Collected data entries
***

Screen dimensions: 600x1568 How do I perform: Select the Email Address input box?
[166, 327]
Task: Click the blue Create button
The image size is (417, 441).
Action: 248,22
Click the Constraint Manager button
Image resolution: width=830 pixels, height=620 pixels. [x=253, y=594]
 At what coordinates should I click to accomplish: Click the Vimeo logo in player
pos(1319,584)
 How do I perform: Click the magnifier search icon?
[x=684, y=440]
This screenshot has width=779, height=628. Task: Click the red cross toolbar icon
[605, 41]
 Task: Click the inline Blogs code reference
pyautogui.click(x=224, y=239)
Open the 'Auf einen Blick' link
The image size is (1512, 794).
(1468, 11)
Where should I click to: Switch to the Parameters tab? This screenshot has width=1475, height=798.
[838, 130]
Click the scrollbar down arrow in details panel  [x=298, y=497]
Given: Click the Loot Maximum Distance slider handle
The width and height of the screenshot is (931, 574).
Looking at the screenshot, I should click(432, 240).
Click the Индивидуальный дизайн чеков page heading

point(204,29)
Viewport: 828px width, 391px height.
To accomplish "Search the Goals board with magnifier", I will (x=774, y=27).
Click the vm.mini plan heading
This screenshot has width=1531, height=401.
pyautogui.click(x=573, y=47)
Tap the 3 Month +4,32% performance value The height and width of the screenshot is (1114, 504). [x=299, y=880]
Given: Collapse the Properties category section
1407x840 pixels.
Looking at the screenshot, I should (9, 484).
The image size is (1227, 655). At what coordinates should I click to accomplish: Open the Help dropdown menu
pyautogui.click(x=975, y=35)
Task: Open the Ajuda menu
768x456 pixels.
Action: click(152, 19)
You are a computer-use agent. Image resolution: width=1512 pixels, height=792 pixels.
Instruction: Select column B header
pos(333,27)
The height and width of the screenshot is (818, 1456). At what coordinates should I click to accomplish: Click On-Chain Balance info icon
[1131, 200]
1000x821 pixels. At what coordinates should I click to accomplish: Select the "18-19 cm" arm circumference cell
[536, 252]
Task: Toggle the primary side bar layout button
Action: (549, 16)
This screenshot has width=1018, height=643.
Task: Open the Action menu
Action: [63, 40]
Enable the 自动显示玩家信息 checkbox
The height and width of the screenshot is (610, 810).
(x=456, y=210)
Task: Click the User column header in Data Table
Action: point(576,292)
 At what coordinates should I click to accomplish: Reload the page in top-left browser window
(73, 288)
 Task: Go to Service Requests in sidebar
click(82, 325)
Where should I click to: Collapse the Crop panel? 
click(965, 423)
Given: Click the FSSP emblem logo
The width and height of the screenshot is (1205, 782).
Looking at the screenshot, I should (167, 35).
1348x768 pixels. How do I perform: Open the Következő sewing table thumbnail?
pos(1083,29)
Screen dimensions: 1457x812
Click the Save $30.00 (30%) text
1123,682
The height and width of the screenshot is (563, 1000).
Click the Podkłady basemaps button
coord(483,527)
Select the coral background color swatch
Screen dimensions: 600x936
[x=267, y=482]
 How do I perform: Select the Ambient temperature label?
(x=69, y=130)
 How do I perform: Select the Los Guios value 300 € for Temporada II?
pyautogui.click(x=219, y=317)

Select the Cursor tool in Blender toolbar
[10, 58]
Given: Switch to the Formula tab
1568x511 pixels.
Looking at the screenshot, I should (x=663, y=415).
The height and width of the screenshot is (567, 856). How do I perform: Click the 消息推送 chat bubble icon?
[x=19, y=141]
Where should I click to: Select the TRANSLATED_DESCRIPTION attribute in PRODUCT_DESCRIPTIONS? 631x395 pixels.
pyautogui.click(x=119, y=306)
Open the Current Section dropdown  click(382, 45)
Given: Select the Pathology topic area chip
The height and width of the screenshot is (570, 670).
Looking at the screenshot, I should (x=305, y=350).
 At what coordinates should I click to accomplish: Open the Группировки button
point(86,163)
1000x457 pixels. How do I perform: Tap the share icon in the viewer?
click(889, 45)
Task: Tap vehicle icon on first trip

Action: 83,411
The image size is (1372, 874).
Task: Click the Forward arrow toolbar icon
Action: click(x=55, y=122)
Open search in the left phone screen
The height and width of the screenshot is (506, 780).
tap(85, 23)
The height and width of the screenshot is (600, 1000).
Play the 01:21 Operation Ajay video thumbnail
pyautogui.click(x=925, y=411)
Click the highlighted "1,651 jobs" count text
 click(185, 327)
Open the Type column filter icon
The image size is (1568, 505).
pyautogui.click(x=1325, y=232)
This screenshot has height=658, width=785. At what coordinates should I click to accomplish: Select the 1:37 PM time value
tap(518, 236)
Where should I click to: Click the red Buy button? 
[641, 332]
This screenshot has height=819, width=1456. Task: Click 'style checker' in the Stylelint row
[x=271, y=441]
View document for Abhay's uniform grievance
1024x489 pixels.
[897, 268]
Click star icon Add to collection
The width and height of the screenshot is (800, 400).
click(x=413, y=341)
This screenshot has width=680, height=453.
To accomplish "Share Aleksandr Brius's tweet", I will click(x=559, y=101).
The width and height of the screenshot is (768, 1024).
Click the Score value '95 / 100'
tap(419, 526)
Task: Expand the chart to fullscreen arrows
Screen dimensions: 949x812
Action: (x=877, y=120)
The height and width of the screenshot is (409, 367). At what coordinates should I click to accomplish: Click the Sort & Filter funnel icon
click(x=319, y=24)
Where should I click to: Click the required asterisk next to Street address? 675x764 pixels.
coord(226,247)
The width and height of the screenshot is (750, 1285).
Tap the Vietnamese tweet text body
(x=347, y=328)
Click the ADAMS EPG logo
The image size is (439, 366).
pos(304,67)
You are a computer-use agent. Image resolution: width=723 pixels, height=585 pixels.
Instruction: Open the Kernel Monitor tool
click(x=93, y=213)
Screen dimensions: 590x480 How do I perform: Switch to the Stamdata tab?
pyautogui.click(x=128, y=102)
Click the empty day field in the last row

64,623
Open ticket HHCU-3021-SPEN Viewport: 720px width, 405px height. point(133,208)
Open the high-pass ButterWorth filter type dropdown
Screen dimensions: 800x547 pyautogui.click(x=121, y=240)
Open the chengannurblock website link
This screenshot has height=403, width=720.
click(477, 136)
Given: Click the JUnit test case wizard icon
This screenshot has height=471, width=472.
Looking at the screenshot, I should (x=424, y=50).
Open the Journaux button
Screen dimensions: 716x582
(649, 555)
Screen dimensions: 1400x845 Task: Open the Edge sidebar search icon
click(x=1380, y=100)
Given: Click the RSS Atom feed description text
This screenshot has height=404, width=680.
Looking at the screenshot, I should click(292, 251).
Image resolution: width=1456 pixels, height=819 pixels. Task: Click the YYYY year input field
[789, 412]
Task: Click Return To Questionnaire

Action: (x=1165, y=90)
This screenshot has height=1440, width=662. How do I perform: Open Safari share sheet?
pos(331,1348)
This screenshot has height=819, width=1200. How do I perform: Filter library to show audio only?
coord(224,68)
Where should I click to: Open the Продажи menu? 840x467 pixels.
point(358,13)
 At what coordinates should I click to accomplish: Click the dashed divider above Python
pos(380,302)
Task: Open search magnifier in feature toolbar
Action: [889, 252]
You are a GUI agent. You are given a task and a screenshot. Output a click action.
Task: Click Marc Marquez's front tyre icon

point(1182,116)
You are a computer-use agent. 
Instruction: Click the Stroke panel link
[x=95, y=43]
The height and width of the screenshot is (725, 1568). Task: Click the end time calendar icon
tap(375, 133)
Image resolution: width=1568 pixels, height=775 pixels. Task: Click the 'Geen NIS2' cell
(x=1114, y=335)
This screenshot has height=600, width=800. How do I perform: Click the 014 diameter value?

***

Your goal - Each entry shown above must be retyped word for word.

Response -
Screen dimensions: 600x1568 How do I perform: Select the Email Address input box?
[166, 327]
Task: Click the blue Create button
The image size is (417, 441).
Action: 248,22
Click the Constraint Manager button
Image resolution: width=830 pixels, height=620 pixels. [x=253, y=594]
 At what coordinates should I click to accomplish: Click the Vimeo logo in player
pos(1319,584)
 How do I perform: Click the magnifier search icon?
[x=684, y=440]
This screenshot has width=779, height=628. Task: Click the red cross toolbar icon
[605, 41]
 Task: Click the inline Blogs code reference
pyautogui.click(x=224, y=239)
Open the 'Auf einen Blick' link
The image size is (1512, 794).
(1468, 11)
Where should I click to: Switch to the Parameters tab? This screenshot has width=1475, height=798.
[838, 130]
Click the scrollbar down arrow in details panel  [x=298, y=497]
Given: Click the Loot Maximum Distance slider handle
The width and height of the screenshot is (931, 574).
Looking at the screenshot, I should click(432, 240).
Click the Индивидуальный дизайн чеков page heading

point(204,29)
Viewport: 828px width, 391px height.
To accomplish "Search the Goals board with magnifier", I will (x=774, y=27).
Click the vm.mini plan heading
This screenshot has width=1531, height=401.
pyautogui.click(x=573, y=47)
Tap the 3 Month +4,32% performance value The height and width of the screenshot is (1114, 504). [x=299, y=880]
Given: Collapse the Properties category section
1407x840 pixels.
Looking at the screenshot, I should (9, 484).
The image size is (1227, 655). At what coordinates should I click to accomplish: Open the Help dropdown menu
pyautogui.click(x=975, y=35)
Task: Open the Ajuda menu
768x456 pixels.
Action: click(152, 19)
You are a computer-use agent. Image resolution: width=1512 pixels, height=792 pixels.
Instruction: Select column B header
pos(333,27)
The height and width of the screenshot is (818, 1456). At what coordinates should I click to accomplish: Click On-Chain Balance info icon
[1131, 200]
1000x821 pixels. At what coordinates should I click to accomplish: Select the "18-19 cm" arm circumference cell
[536, 252]
Task: Toggle the primary side bar layout button
Action: (549, 16)
This screenshot has width=1018, height=643.
Task: Open the Action menu
Action: [63, 40]
Enable the 自动显示玩家信息 checkbox
The height and width of the screenshot is (610, 810).
(x=456, y=210)
Task: Click the User column header in Data Table
Action: point(576,292)
 At what coordinates should I click to accomplish: Reload the page in top-left browser window
(73, 288)
 Task: Go to Service Requests in sidebar
click(82, 325)
Where should I click to: Collapse the Crop panel? 
click(965, 423)
Given: Click the FSSP emblem logo
The width and height of the screenshot is (1205, 782).
Looking at the screenshot, I should (167, 35).
1348x768 pixels. How do I perform: Open the Következő sewing table thumbnail?
pos(1083,29)
Screen dimensions: 1457x812
Click the Save $30.00 (30%) text
1123,682
The height and width of the screenshot is (563, 1000).
Click the Podkłady basemaps button
coord(483,527)
Select the coral background color swatch
Screen dimensions: 600x936
[x=267, y=482]
 How do I perform: Select the Ambient temperature label?
(x=69, y=130)
 How do I perform: Select the Los Guios value 300 € for Temporada II?
pyautogui.click(x=219, y=317)

Select the Cursor tool in Blender toolbar
[10, 58]
Given: Switch to the Formula tab
1568x511 pixels.
Looking at the screenshot, I should (x=663, y=415).
The height and width of the screenshot is (567, 856). How do I perform: Click the 消息推送 chat bubble icon?
[x=19, y=141]
Where should I click to: Select the TRANSLATED_DESCRIPTION attribute in PRODUCT_DESCRIPTIONS? 631x395 pixels.
pyautogui.click(x=119, y=306)
Open the Current Section dropdown  click(382, 45)
Given: Select the Pathology topic area chip
The height and width of the screenshot is (570, 670).
Looking at the screenshot, I should (x=305, y=350).
 At what coordinates should I click to accomplish: Open the Группировки button
point(86,163)
1000x457 pixels. How do I perform: Tap the share icon in the viewer?
click(889, 45)
Task: Tap vehicle icon on first trip

Action: 83,411
The image size is (1372, 874).
Task: Click the Forward arrow toolbar icon
Action: click(x=55, y=122)
Open search in the left phone screen
The height and width of the screenshot is (506, 780).
tap(85, 23)
The height and width of the screenshot is (600, 1000).
Play the 01:21 Operation Ajay video thumbnail
pyautogui.click(x=925, y=411)
Click the highlighted "1,651 jobs" count text
 click(185, 327)
Open the Type column filter icon
The image size is (1568, 505).
pyautogui.click(x=1325, y=232)
This screenshot has height=658, width=785. At what coordinates should I click to accomplish: Select the 1:37 PM time value
tap(518, 236)
Where should I click to: Click the red Buy button? 
[641, 332]
This screenshot has height=819, width=1456. Task: Click 'style checker' in the Stylelint row
[x=271, y=441]
View document for Abhay's uniform grievance
1024x489 pixels.
[897, 268]
Click star icon Add to collection
The width and height of the screenshot is (800, 400).
click(x=413, y=341)
This screenshot has width=680, height=453.
To accomplish "Share Aleksandr Brius's tweet", I will click(x=559, y=101).
The width and height of the screenshot is (768, 1024).
Click the Score value '95 / 100'
tap(419, 526)
Task: Expand the chart to fullscreen arrows
Screen dimensions: 949x812
Action: (x=877, y=120)
The height and width of the screenshot is (409, 367). At what coordinates should I click to accomplish: Click the Sort & Filter funnel icon
click(x=319, y=24)
Where should I click to: Click the required asterisk next to Street address? 675x764 pixels.
coord(226,247)
The width and height of the screenshot is (750, 1285).
Tap the Vietnamese tweet text body
(x=347, y=328)
Click the ADAMS EPG logo
The image size is (439, 366).
pos(304,67)
You are a computer-use agent. Image resolution: width=723 pixels, height=585 pixels.
Instruction: Open the Kernel Monitor tool
click(x=93, y=213)
Screen dimensions: 590x480 How do I perform: Switch to the Stamdata tab?
pyautogui.click(x=128, y=102)
Click the empty day field in the last row

64,623
Open ticket HHCU-3021-SPEN Viewport: 720px width, 405px height. point(133,208)
Open the high-pass ButterWorth filter type dropdown
Screen dimensions: 800x547 pyautogui.click(x=121, y=240)
Open the chengannurblock website link
This screenshot has height=403, width=720.
click(477, 136)
Given: Click the JUnit test case wizard icon
This screenshot has height=471, width=472.
Looking at the screenshot, I should (x=424, y=50).
Open the Journaux button
Screen dimensions: 716x582
(649, 555)
Screen dimensions: 1400x845 Task: Open the Edge sidebar search icon
click(x=1380, y=100)
Given: Click the RSS Atom feed description text
This screenshot has height=404, width=680.
Looking at the screenshot, I should click(292, 251).
Image resolution: width=1456 pixels, height=819 pixels. Task: Click the YYYY year input field
[789, 412]
Task: Click Return To Questionnaire

Action: (x=1165, y=90)
This screenshot has height=1440, width=662. How do I perform: Open Safari share sheet?
pos(331,1348)
This screenshot has height=819, width=1200. How do I perform: Filter library to show audio only?
coord(224,68)
Where should I click to: Open the Продажи menu? 840x467 pixels.
point(358,13)
 At what coordinates should I click to accomplish: Click the dashed divider above Python
pos(380,302)
Task: Open search magnifier in feature toolbar
Action: [889, 252]
You are a GUI agent. You are given a task and a screenshot. Output a click action.
Task: Click Marc Marquez's front tyre icon

point(1182,116)
You are a computer-use agent. 
Instruction: Click the Stroke panel link
[x=95, y=43]
The height and width of the screenshot is (725, 1568). Task: Click the end time calendar icon
tap(375, 133)
Image resolution: width=1568 pixels, height=775 pixels. Task: Click the 'Geen NIS2' cell
(x=1114, y=335)
This screenshot has height=600, width=800. How do I perform: Click the 014 diameter value?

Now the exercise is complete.